- Education: University of Calcutta (BA) Jadavpur University (MA)
- Occupation: Banking executive
- Known for: President and chief executive officer of Bank of the West (2016 to 2023)

= Nandita Bakhshi =

Indian-born banking executive

Nandita Bakhshi is an Indian-born banking executive. She was president and chief executive officer of Bank of the West from 2016 until its acquisition by BMO in 2023, and was also co-chief executive officer of BNP Paribas USA.

==Education and early career==
Bakhshi earned a bachelor's degree in history from the University of Calcutta and a master's degree in international relations from Jadavpur University. She moved from India to Albany, New York, in 1986 and began her banking career as a part-time teller at Northeast Savings Bank.

She later worked for Banc One in Columbus, Ohio, rising to regional manager, and joined Home Savings of America in 1996. At Home Savings, she worked on increasing the use of debit cards for retail purchases. Bakhshi joined FleetBoston Financial in 1998 as director of its deposit and payment product group, where her work included efforts to increase customer use of automated teller machines.

After two years with First Data in Germany, Bakhshi became executive vice president of payments at Washington Mutual in 2006. She remained there until the bank failed in 2008. She joined TD Bank in 2009 and held several positions, including head of its United States consumer banking business and head of North American direct channels.

==Bank of the West==
Bank of the West selected Bakhshi as president and chief executive officer in 2016, succeeding Michael Shepherd. The San Francisco-based bank was then a subsidiary of BNP Paribas. A contemporary profile in American Banker identified low fee income and below-peer profitability as challenges facing the bank. Bakhshi said that expanding the customer base was a higher initial priority than increasing fees. She also served as co-chief executive officer of BNP Paribas USA.

During Bakhshi's tenure, Bank of the West restricted financing for activities including hydraulic fracturing and oil sands extraction. In 2018, United States senator John Barrasso criticized the policy in a public letter to Bakhshi, arguing that it would harm workers and communities dependent on fossil fuels. The bank later said that it had met a five-year goal of originating $1 billion in financing for renewable and clean energy ahead of schedule.

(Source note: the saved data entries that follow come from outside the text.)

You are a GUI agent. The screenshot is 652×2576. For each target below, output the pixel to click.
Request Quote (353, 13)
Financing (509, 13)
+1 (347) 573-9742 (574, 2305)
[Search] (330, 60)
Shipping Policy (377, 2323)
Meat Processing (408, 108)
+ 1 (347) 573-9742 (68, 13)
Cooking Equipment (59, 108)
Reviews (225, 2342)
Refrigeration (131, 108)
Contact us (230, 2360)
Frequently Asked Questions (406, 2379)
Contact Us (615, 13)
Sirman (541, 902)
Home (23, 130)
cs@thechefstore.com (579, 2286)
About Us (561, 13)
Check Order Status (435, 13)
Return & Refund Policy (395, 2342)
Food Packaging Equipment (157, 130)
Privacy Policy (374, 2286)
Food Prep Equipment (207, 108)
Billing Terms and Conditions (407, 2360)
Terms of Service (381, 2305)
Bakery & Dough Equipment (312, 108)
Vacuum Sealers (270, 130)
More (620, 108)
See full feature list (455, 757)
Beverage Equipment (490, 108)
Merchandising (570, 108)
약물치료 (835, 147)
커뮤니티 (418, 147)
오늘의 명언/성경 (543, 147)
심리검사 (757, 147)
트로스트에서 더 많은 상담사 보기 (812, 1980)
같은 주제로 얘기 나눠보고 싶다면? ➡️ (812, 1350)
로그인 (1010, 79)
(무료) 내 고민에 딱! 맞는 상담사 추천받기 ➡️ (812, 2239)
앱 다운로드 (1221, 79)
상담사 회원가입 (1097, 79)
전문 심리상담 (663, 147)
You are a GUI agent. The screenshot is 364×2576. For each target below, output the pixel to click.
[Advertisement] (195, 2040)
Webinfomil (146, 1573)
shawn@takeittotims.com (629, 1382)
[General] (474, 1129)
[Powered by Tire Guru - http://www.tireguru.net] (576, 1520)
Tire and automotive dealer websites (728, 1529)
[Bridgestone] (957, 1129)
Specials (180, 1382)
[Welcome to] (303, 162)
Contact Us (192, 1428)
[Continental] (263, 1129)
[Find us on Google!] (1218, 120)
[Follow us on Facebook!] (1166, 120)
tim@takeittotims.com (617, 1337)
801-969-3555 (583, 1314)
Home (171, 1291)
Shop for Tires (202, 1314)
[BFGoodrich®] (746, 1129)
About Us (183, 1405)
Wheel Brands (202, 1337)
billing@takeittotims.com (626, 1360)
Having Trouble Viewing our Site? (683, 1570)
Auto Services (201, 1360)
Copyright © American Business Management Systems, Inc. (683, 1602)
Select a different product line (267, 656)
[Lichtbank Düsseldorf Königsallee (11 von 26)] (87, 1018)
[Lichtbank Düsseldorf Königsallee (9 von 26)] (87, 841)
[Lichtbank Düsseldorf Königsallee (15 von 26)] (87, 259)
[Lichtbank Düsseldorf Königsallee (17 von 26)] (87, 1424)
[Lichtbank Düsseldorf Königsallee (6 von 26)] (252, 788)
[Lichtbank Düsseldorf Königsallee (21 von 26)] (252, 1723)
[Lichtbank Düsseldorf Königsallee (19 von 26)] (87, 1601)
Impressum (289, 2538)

Bakhshi's tenure as chief executive ended in February 2023, when BMO completed its acquisition of Bank of the West. She then served as a special adviser during the integration. In December 2023, American Banker reported that she planned to retire from corporate banking while remaining on a BMO board.

==Board service==
Bakhshi served on the board of the Federal Reserve Bank of San Francisco and has served on the board of Grameen America. She joined the board of Quaker Houghton in July 2024. As of September 2026, Quaker Houghton's corporate biography also listed her as a director of BMO Financial Corp. and BMO Bank, N.A.